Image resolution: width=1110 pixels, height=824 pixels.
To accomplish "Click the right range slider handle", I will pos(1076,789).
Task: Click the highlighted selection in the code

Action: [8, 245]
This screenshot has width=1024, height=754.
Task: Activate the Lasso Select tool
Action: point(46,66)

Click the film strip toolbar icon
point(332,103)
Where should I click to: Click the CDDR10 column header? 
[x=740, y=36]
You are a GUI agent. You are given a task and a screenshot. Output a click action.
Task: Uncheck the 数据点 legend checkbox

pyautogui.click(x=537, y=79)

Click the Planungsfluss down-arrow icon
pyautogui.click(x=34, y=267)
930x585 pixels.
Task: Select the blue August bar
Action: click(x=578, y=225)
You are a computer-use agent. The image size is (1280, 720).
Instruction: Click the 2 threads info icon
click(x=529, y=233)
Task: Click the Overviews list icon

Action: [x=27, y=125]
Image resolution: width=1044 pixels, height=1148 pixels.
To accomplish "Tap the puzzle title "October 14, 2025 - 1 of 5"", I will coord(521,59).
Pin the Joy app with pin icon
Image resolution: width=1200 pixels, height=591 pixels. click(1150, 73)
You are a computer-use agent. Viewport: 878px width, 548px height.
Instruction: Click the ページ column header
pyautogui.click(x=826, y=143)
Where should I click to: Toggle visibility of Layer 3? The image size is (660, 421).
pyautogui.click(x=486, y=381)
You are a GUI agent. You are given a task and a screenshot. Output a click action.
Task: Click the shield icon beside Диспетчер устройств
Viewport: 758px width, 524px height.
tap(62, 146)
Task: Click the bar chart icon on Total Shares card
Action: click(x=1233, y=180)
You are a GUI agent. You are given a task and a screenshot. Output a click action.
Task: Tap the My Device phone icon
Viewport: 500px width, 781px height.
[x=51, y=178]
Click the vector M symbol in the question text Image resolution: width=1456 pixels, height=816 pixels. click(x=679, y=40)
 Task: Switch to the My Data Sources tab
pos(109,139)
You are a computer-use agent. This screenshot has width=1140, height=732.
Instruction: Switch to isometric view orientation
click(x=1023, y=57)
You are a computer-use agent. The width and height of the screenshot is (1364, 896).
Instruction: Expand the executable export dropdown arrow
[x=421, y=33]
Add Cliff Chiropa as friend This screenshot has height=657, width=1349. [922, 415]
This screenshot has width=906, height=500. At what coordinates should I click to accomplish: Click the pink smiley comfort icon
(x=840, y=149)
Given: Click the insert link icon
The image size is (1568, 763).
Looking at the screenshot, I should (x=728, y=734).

================================

PROBLEM | Only the lines from the beginning of the material through the line with "You are a computer-use agent. Viewport: 878px" should appear in the answer, each copied exactly.

THE ANSWER |
Image resolution: width=1110 pixels, height=824 pixels.
To accomplish "Click the right range slider handle", I will pos(1076,789).
Task: Click the highlighted selection in the code

Action: [8, 245]
This screenshot has width=1024, height=754.
Task: Activate the Lasso Select tool
Action: point(46,66)

Click the film strip toolbar icon
point(332,103)
Where should I click to: Click the CDDR10 column header? 
[x=740, y=36]
You are a GUI agent. You are given a task and a screenshot. Output a click action.
Task: Uncheck the 数据点 legend checkbox

pyautogui.click(x=537, y=79)

Click the Planungsfluss down-arrow icon
pyautogui.click(x=34, y=267)
930x585 pixels.
Task: Select the blue August bar
Action: click(x=578, y=225)
You are a computer-use agent. The image size is (1280, 720).
Instruction: Click the 2 threads info icon
click(x=529, y=233)
Task: Click the Overviews list icon

Action: [x=27, y=125]
Image resolution: width=1044 pixels, height=1148 pixels.
To accomplish "Tap the puzzle title "October 14, 2025 - 1 of 5"", I will coord(521,59).
Pin the Joy app with pin icon
Image resolution: width=1200 pixels, height=591 pixels. click(1150, 73)
You are a computer-use agent. Viewport: 878px width, 548px height.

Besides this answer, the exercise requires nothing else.